BOUBACAR BORIS DIOP: "LA QUESTION DU TROISIÈME MANDAT EST DÉFINITIVEMENT RÉGLÉE"

10 - Mars - 2021

Il y a juste un mois, nous recevions l’écrivain Boubacar Boris. De cette rencontre est sortie un entretien largement apprécié et plébiscité par nos lecteurs. La densité de la réflexion, la profondeur de l’analyse et la portée de la prospective avaient séduit. C’est pourquoi, dés l’éclatement de l’affaire Sonko/Adji Sarr, suivi par des manifestations aussi subites qu’immenses dans tout le Sénégal, cette phrase de Boris a fait tilt dans notre esprit: « les sociétés humaines peuvent n’avoir aucune conscience de leurs propres mutations ». Suffisant, pour qu’on décide de le rencontrer à nouveau. Avec une courtoisie marquante, le penseur s’est volontiers plié à notre jeu de questions/ réponses sur l’affaire Sonko et ses conséquences. Interview au pas de charge.

Kirinapost : Le feuilleton Oumane Sonko/Adji Sarr a déclenché une vague de manifestations monstre au Sénégal…l’ampleur a surpris…

Boubacar Boris Diop : Oui, les Sénégalais ont une certaine tendance à s’autoflageller, se décrivant volontiers comme un peuple aussi corrompu que ses dirigeants. Les événements en cours montrent que cette sévérité, c’est simplement du dépit amoureux. Chaque peuple souhaite le meilleur pour lui-même et essaie de placer le plus haut possible la barre de ses rêves. À mon avis, nos hommes politiques sont ceux qui le comprennent le moins. Wade et Sall, on les avait élus pour qu’ils mettent le pays au travail, réduisent les inégalités et montrent autant de respect pour les institutions démocratiques que pour les populations. En somme, le message était : « faites-nous souffrir au besoin, on va l’accepter car ce sera bénéfique pour les générations futures ». Cela impliquait, entre autres, de poser des actes symboliques forts dont ils se sont dispensés. Encore plus que Wade, son successeur a cru que l’on attendait de lui des aéroports, des stades ou ce TER qui a quelque chose de surréaliste. Si la jeunesse se reconnaît autant aujourd’hui dans le discours d’un Sankara ou d’un Cheikh Anta Diop, c’est qu’ils étaient à la hauteur de cette exigence d’éthique, d’équité et de souveraineté. Ousmane Sonko, à qui les événements en cours ont très vite donné une dimension nouvelle, s’inspire d’eux et cela en fait peu à peu un politique pas comme les autres. »

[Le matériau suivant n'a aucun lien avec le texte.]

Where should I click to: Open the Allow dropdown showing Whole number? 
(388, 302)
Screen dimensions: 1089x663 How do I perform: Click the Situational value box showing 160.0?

Dans une récente interview ici même, vous mettiez en exergue l’histoire de ce digne taximan qui avait restitué à un client tunisien l’argent qu’il avait oublié dans sa voiture. Et vous mettiez en évidence le fait que « les dérives des politiciens ne disent rien de l’âme d’un peuple. » Sous ce rapport on peut dire que vous n’avez pas été surpris de l’attitude de Ndeye Khady Ndiaye (propriétaire du salon de massage) et du Capitaine Oumar Touré (enquêteur)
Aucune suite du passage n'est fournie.